# What can serve as a treat for mice



## wyliegirl (Dec 23, 2009)

what are some treats for mice
What is healthy treats for mice


----------



## Cait (Oct 3, 2008)

Plain cooked chicken or turkey
Boiled potatoes
Vegetables
Fruit (not citrus)
Cooked soya beans
Pumpkin seeds
Brown bread
Porridge made with KMR


----------



## nanette37 (Feb 1, 2010)

i used to give my mice peanut butter VERY occasionally because its probably not too healthy but they sure loved it!


----------



## moustress (Sep 25, 2009)

Mousies are like little kids' a lot of what they like should be given in small quantities, if at all. My meeces go crazy over any kind of baked starchy food. Dried bread, dry breakfast cereal, crackers (not often or much cuz of the salt) cause joyous excitement and contention if there isn't a piece for each mousie in the tank. I let them have some two or three times a week.


----------



## robinson (May 11, 2010)

• Task
Please continue the forum thread about treats for mice from its last line. The listing comes from a separate source.

• Extracted material
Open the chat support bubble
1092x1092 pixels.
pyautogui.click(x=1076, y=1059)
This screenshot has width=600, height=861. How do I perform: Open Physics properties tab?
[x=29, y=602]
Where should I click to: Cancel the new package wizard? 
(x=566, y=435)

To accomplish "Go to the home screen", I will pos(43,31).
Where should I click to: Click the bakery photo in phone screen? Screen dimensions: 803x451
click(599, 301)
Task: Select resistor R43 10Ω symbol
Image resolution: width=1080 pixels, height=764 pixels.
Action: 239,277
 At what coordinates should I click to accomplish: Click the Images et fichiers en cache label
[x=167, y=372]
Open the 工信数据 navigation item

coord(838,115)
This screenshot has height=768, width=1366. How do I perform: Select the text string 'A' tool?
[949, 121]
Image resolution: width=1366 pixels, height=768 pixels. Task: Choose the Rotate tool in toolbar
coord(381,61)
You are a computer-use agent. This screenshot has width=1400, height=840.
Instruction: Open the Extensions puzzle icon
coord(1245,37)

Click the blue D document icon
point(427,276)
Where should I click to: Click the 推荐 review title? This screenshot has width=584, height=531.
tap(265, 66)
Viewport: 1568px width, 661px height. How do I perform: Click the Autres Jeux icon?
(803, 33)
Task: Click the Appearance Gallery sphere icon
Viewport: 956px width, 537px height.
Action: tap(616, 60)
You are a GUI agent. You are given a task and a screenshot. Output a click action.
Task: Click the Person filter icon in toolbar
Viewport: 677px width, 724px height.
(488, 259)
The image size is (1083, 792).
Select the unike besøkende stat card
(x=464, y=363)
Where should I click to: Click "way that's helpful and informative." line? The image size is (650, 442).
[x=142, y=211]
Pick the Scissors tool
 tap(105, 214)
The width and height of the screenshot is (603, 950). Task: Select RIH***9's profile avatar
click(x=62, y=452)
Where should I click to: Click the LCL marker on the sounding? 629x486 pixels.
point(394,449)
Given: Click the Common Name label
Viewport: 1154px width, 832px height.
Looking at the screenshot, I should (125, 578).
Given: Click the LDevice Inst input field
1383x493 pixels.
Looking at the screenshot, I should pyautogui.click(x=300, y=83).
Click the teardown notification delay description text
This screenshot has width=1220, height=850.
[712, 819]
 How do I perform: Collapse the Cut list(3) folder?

• Task result
I htink best is you can serve as a treat for mice
Boiled potatoes
Cooked soya beans
Pumpkin seeds
Vegetables
Fruit


----------



## Yelena (Apr 25, 2010)

I gave mine a bit of seeded bread last night and he ate the whole thing and then ran off and stole his brothers bit whilst he slept! what a little fatty  Cant blame him actually, was very nice


----------



## zany_toon (Apr 3, 2010)

Yelena said:


> I gave mine a bit of seeded bread last night and he ate the whole thing and then ran off and stole his brothers bit whilst he slept! what a little fatty  Cant blame him actually, was very nice


 I had been thinking of trying my mice with that because I love the seeded bread too!! One of my mice loves cheddar cheese with a passion but he has only had it twice in his life - although if I've had a bit on toast he licks my fingers clean because he loves it so much :lol: Mine also love mealworms, egg biscuits, dog biscuits and my cats Whiskas chicken pouch biscuits - wouldn't be the first time they have escaped and stolen food from his bowl :lol:


----------



## chirkowatson (May 11, 2010)

Well it is very nice diet shedule. I have a pet mice Lisa, i prefer for her NATURALS VEGETABLE EDGES. This is really very good and healthy food for mice. Its crunchy, tasty pillows of goodness! All small animals will love the natural flavors of beetroot and alfalfa. It contains grain, beetroot, alfalfa, vegetable protein, malt and minerals. It also contains Protein 14.5%, Oils 5.0%, Fibre 2.0% and Ash 3.5%.


----------



## The Village Mousery (Aug 1, 2010)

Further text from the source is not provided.